▸ What needs to be done
Copy the lines below verbatim, beginning with the line that includes "The height and width of the screenshot is (186, 330)." and continuing to the end; leave out everything before it.

= = = = = = =

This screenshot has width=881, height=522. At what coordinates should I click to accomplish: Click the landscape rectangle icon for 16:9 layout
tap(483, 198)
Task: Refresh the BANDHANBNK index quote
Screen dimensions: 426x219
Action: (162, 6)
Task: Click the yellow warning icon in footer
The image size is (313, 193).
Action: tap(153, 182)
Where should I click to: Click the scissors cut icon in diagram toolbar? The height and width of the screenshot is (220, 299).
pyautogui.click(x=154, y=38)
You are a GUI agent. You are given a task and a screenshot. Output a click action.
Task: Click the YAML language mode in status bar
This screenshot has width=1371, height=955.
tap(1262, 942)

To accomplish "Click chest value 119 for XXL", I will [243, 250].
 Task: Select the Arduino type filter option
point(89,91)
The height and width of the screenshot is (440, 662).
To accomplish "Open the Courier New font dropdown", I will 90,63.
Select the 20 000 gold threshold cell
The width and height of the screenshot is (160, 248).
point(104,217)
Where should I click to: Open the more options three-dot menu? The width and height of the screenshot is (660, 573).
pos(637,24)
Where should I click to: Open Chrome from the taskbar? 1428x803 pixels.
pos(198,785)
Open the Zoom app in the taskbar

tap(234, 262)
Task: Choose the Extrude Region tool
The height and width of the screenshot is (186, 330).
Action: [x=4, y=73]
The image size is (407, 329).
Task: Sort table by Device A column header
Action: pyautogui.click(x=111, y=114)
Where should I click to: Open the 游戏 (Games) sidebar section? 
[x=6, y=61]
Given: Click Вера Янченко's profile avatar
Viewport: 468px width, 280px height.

= = = = = = =

▸ Answer to this exercise
The height and width of the screenshot is (186, 330).
Action: [x=4, y=73]
The image size is (407, 329).
Task: Sort table by Device A column header
Action: pyautogui.click(x=111, y=114)
Where should I click to: Open the 游戏 (Games) sidebar section? 
[x=6, y=61]
Given: Click Вера Янченко's profile avatar
Viewport: 468px width, 280px height.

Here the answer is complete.